## WHAT TO WORK ON
Scan the records and identify every line in which the string "icon" occurs, then return those lines.

## DATA RECORDS
BEGIN
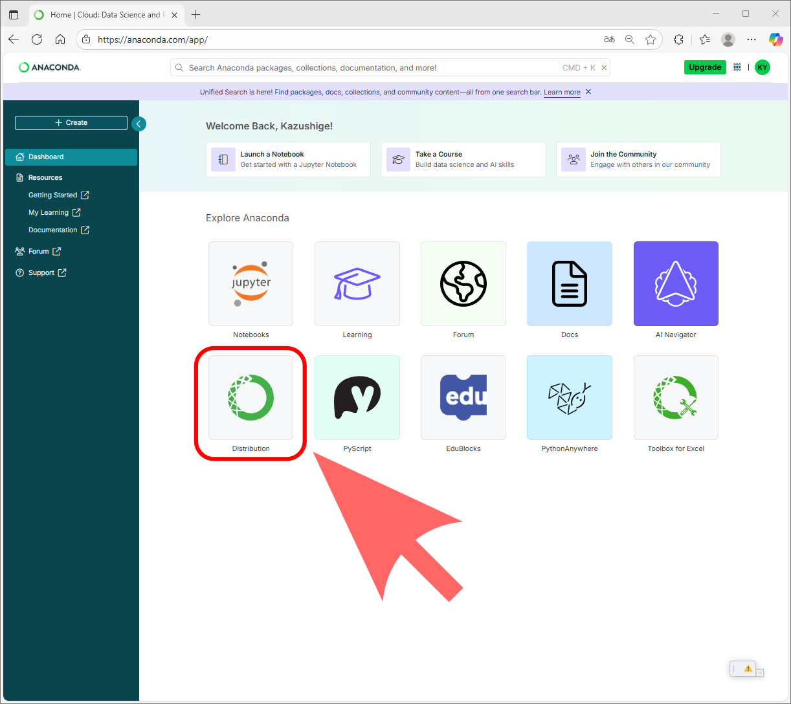Open the Docs document tile
Viewport: 791px width, 704px height.
coord(569,283)
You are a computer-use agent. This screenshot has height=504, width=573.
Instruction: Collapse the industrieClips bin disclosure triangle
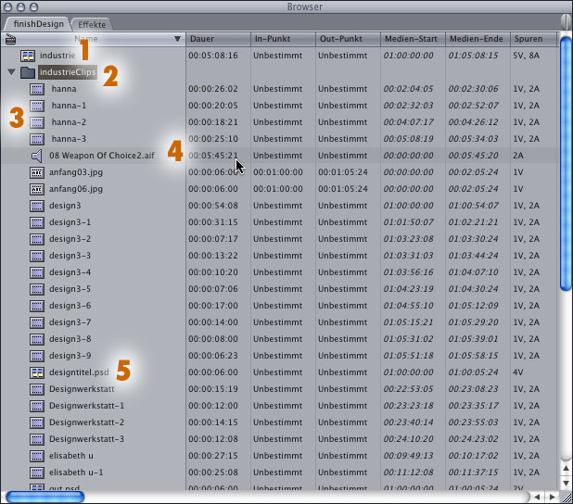tap(11, 72)
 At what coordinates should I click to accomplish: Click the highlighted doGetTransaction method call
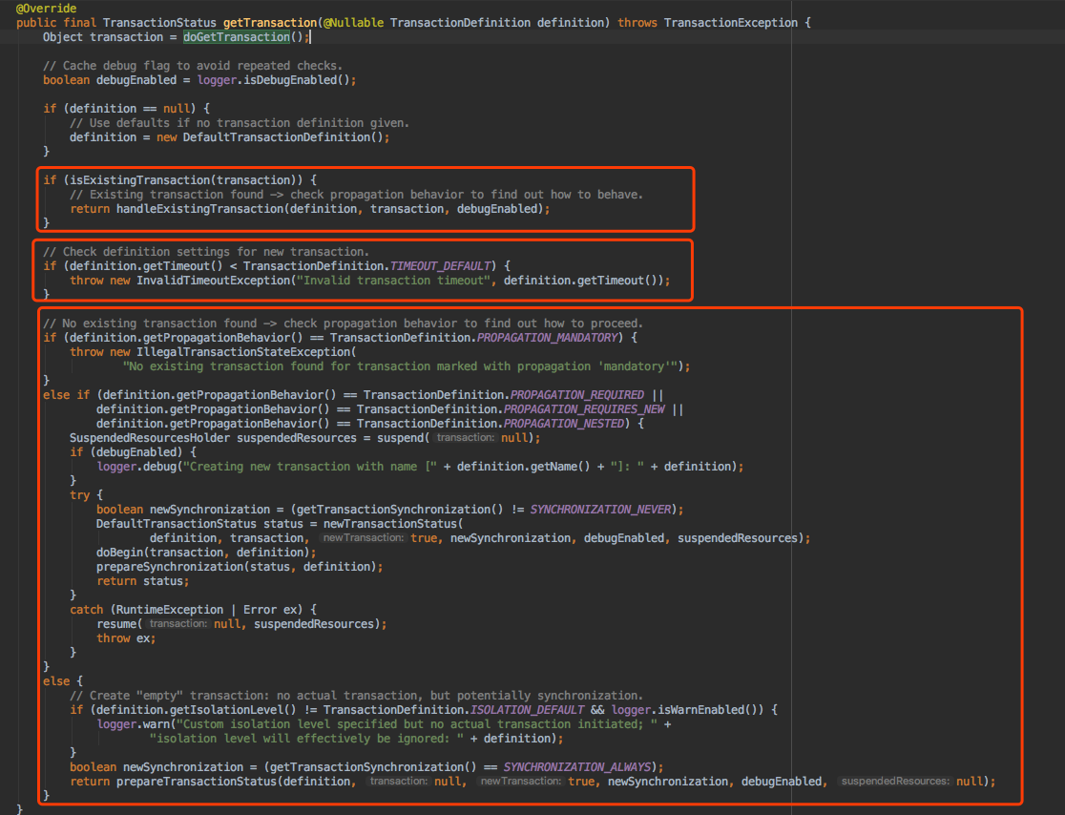(235, 37)
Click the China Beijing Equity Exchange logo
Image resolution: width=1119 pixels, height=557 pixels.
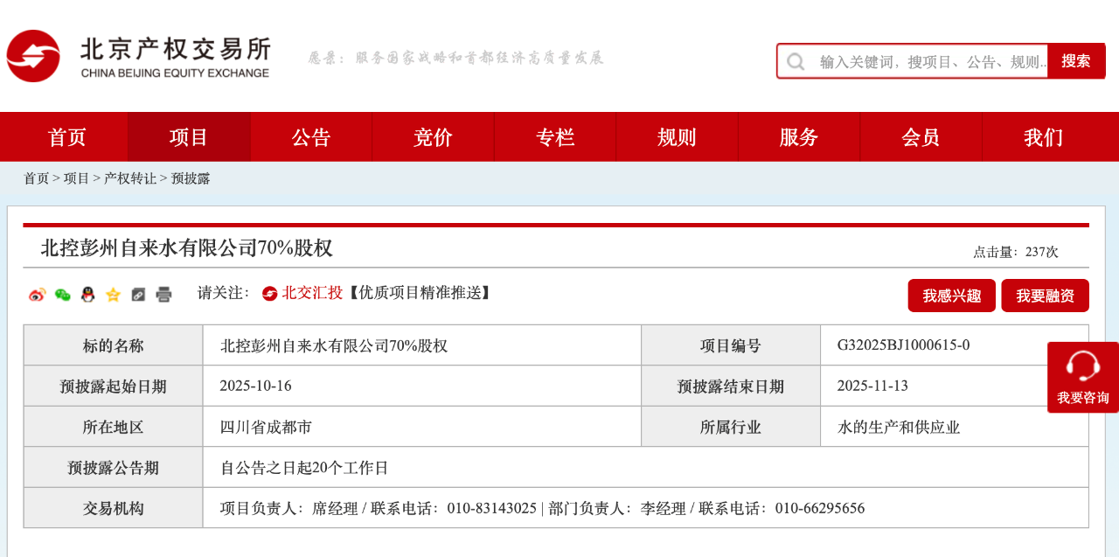[138, 56]
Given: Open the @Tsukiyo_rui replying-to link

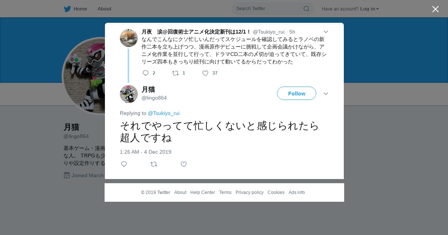Looking at the screenshot, I should tap(164, 113).
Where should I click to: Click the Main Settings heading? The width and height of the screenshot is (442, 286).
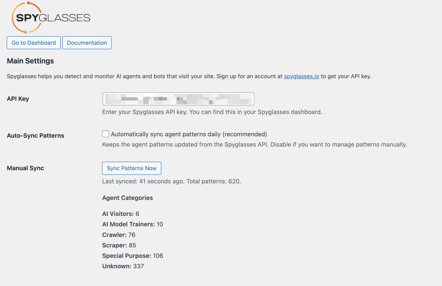(x=30, y=61)
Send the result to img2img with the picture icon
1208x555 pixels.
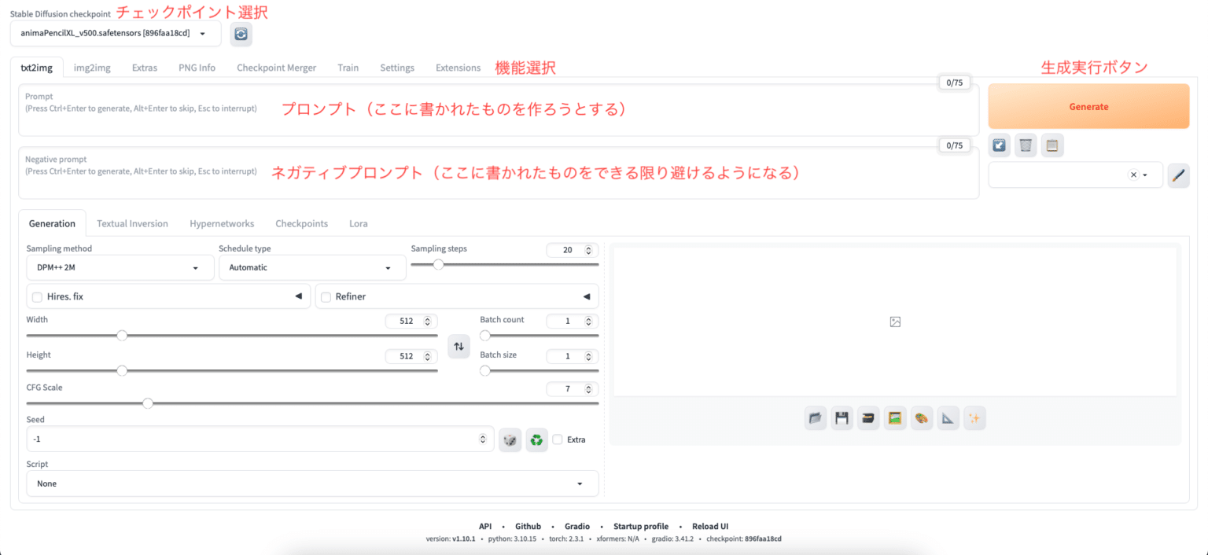pos(895,417)
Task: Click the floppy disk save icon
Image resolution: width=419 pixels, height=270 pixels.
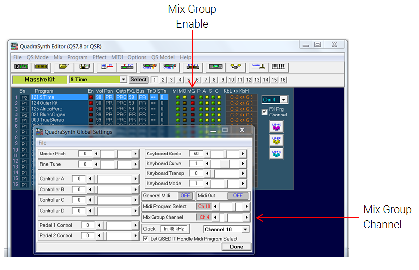Action: [x=84, y=66]
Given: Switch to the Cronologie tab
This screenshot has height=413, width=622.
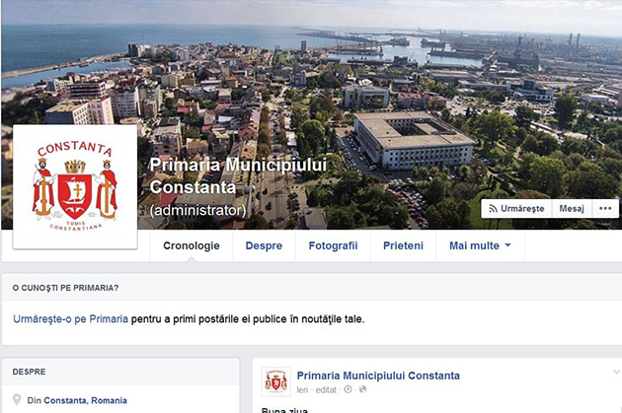Looking at the screenshot, I should pyautogui.click(x=192, y=245).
END
## ANSWER FOR THIS EXERCISE
Send the result to img2img with the picture icon
Task: Click the floppy disk save icon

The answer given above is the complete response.